The unresolved piece, according to the video, is an ethics provision that would restrict top officials, including the president, from profiting from the industry they oversee, a clause widely seen as aimed at Donald Trump.

Fire Hustle says the Clarity Act is designed to turn existing regulatory “guidance” into binding federal law by formally classifying certain assets as digital commodities.

In March, the SEC and the commodities regulator that already oversees markets for oil, gold and wheat reportedly identified XRP, HBAR, XLM and ADA as digital commodities, putting them in the same bucket as bitcoin and ether — but only at the guidance level, not in statute.

On May 14, the Senate Banking Committee voted 15–9 to advance the bill, with two Democrats crossing party lines.
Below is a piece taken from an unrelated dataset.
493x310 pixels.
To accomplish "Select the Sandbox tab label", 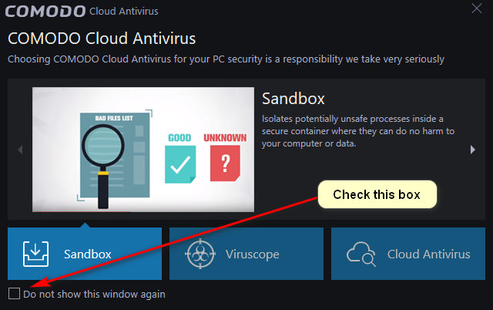I will pyautogui.click(x=87, y=254).
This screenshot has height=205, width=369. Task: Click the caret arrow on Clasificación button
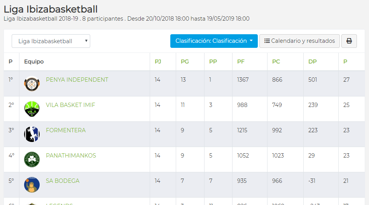(x=251, y=41)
That vote, the host argues, shows the “crypto part” is essentially settled.

The remaining deadlock is over whether the final bill will include strict conflict-of-interest language preventing government officials, including the president, from “getting rich off the industry they oversee.”

Democrats, the analyst says, are refusing to move the bill without those ethics rules, while the White House has indicated it will not sign anything seen as targeting the president personally.
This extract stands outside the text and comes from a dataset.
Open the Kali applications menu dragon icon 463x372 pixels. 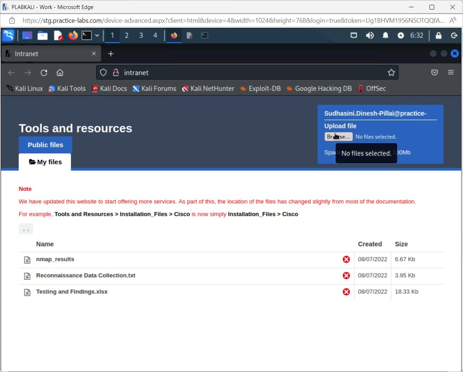[x=8, y=35]
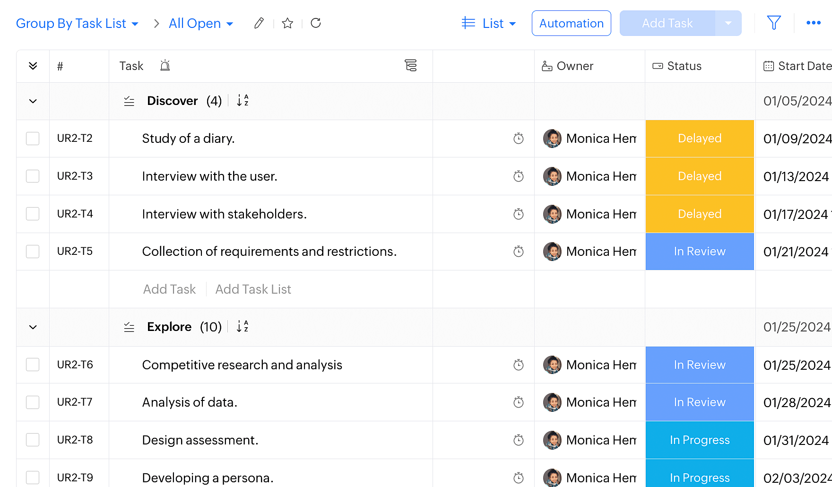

The research desk at Galaxy is cited as putting the odds of passage by 2026 at around 75%, with a likely signing date pushed to early August if the ethics language is resolved. Some analysts, the host notes, see a risk of slippage into 2027.

The YouTube video highlights that market infrastructure has already begun to form around these assets.

Spot XRP funds trading on U.S. stock markets are described as pulling in more than $60 million in fresh inflows during a record week in mid‑May, even as bitcoin and ether products lagged.

A spot HBAR fund is said to be live on Nasdaq, with Hedera’s governing group including large corporates such as Google and IBM, which have been testing on the network but, according to the analyst, have held back from “going all‑in” while legal status remained uncertain.

ADA still carries baggage from being named in the SEC’s lawsuit against Coinbase, a move the host claims scared off institutions “for two solid years.”

Clarity, in her view, would clear the way for an ADA fund to follow. XLM was also identified as a digital commodity in March and already hosts some of the more regulated stablecoins, positioning it to benefit quickly if the Act becomes law.

FireHustle stresses that while the structural setup for these four tokens is stronger than in past cycles, the timing is “genuinely up in the air.”